There is increasing evidence that the lungs are affected by diabetic
microangiopathy. Anik, et al performed FO and spirometry on children
with type 1 diabetes mellitus (T1DM) and compared the results to data
from age matched healthy controls [2]. R at 5, 10, and 20 Hz (R5,
R10, and R20 respectively) was significantly higher in children with
T1DM compared to controls, and the forced expiratory flow at 75% of
forced vital capacity (FEF75) and between 25-75% of
forced vital capacity (FEF25-75) were both significantly
lower. Lung function was worse in children with poorly controlled T1DM
compared to well-controlled T1DM. These results demonstrate subclinical
impairment of lung function in children with T1DM and suggest that
monitoring of lung function in T1DM should be a part of T1DM care.
Zheng, et al studied whether impulse oscillometry (IOS), a form of FO,
and the fraction of exhaled nitric oxide (FeNO) could be used to predict
future asthma exacerbations in preschool children [3]. They were
able to identify a cutoff value for the area under the reactance curve
(AX), a measure of total low frequency X, that predicted future loss of
asthma control, while FeNO did not have strong predictive value in this
patient population. Their report suggests that IOS could be used to
monitor preschool children for future risk of asthma exacerbation.

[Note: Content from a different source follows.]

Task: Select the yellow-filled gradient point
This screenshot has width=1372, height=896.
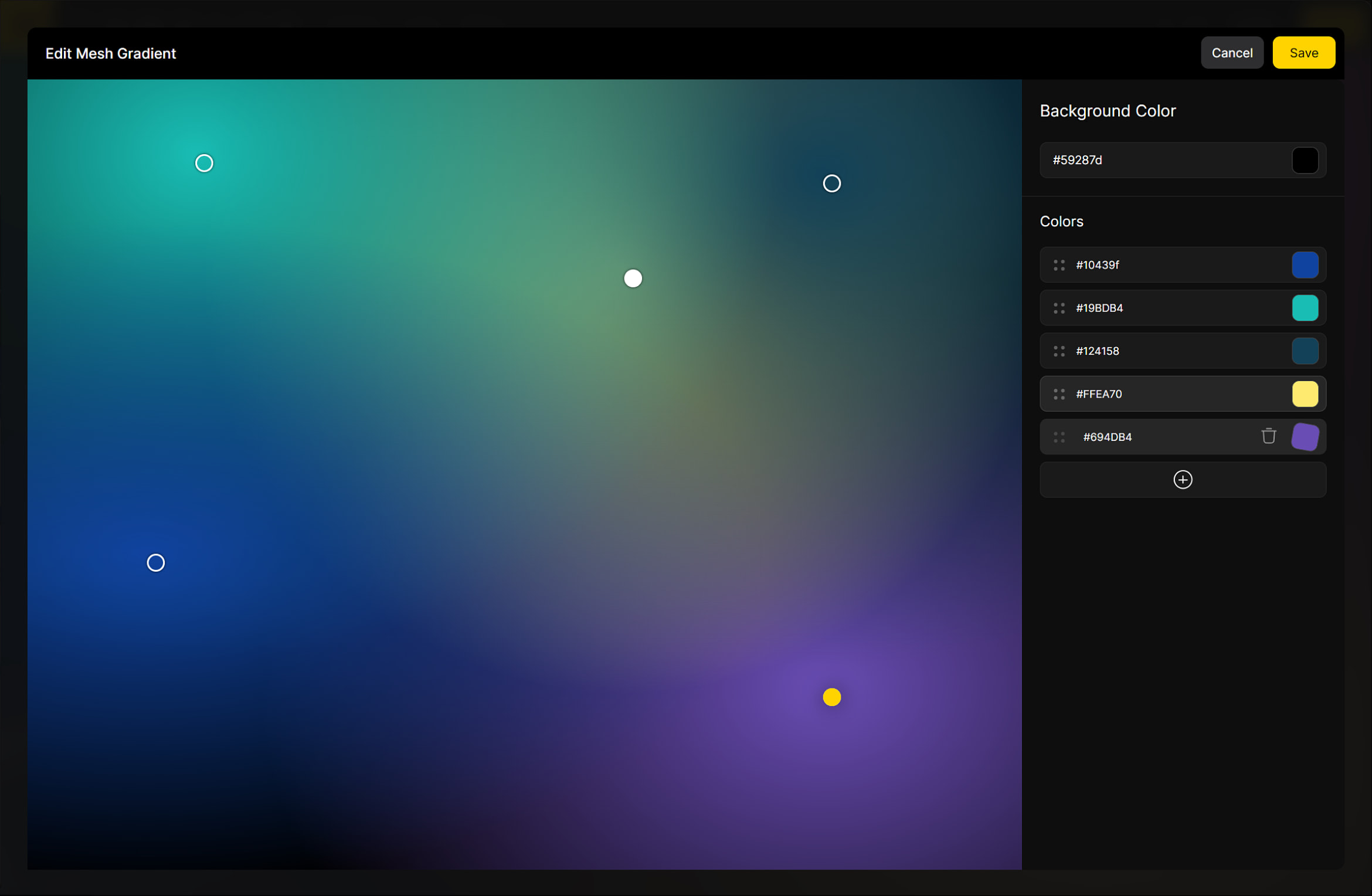Action: point(831,697)
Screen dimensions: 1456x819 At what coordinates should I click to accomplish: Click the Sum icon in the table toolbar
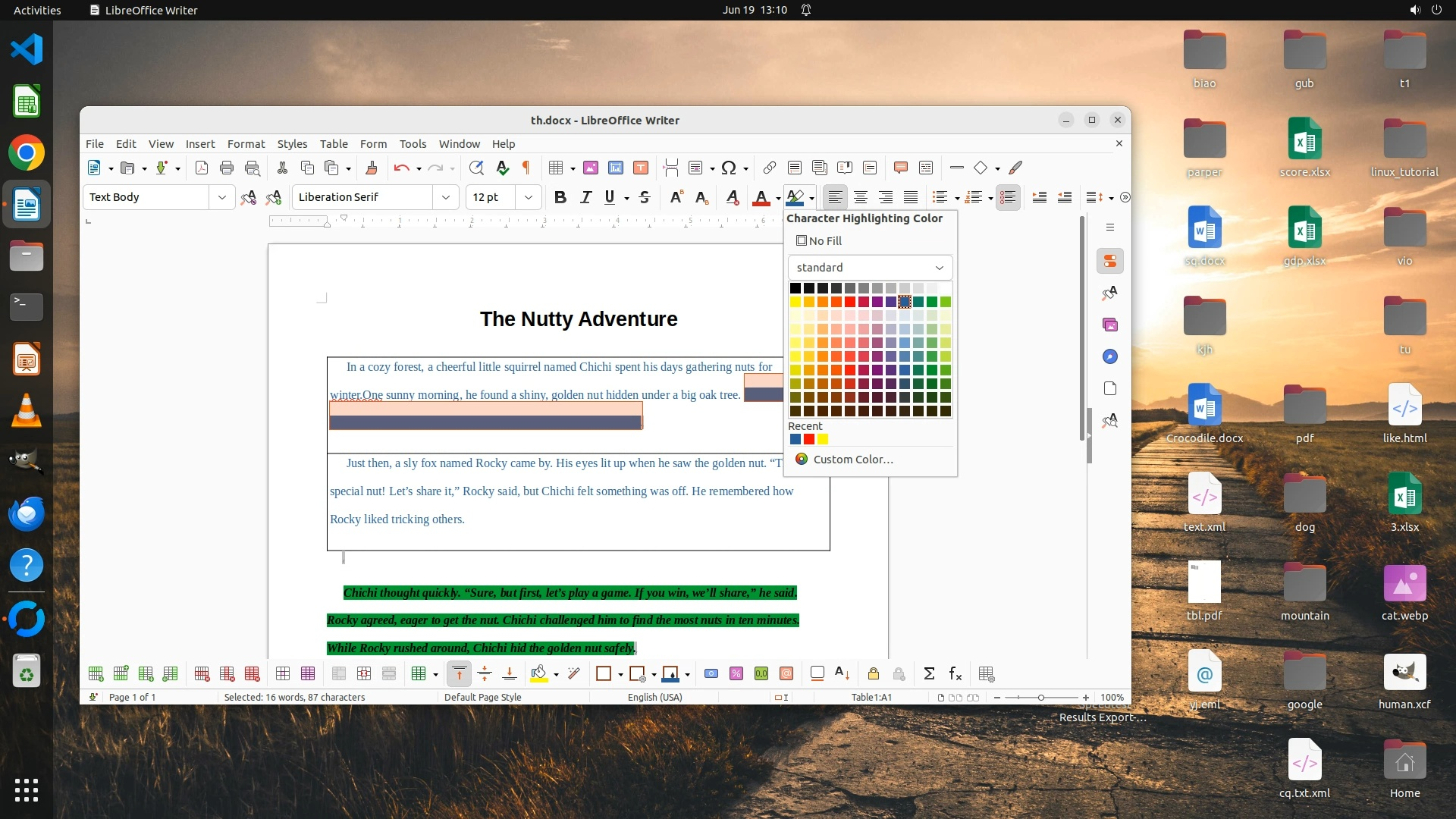tap(929, 673)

Lundberg, et al investigated the feasibility and correlation between
spirometry and IOS in 6 year old children born extremely premature
[4]. The success rate of IOS was significantly higher in both term
and preterm children compared to spirometry (93% vs 60%). There was
moderate correlation between spirometry measurements and IOS
measurement, suggesting that IOS could be considered as an alternative
test in children who cannot perform spirometry.
Veneroni, et al used FO to compare respiratory mechanics in preterm
infants treated with continuous positive airway pressure (CPAP) versus
CPAP with sustained inflations of 25 cmH2O for 15 seconds [5].
Infants presented with highly heterogeneous degrees of lung aeration at
birth, limiting their ability to use FO to assess ventilation
strategies. However, this pilot study did demonstrate the feasibility of
obtaining FO measurements at birth in preterm infants.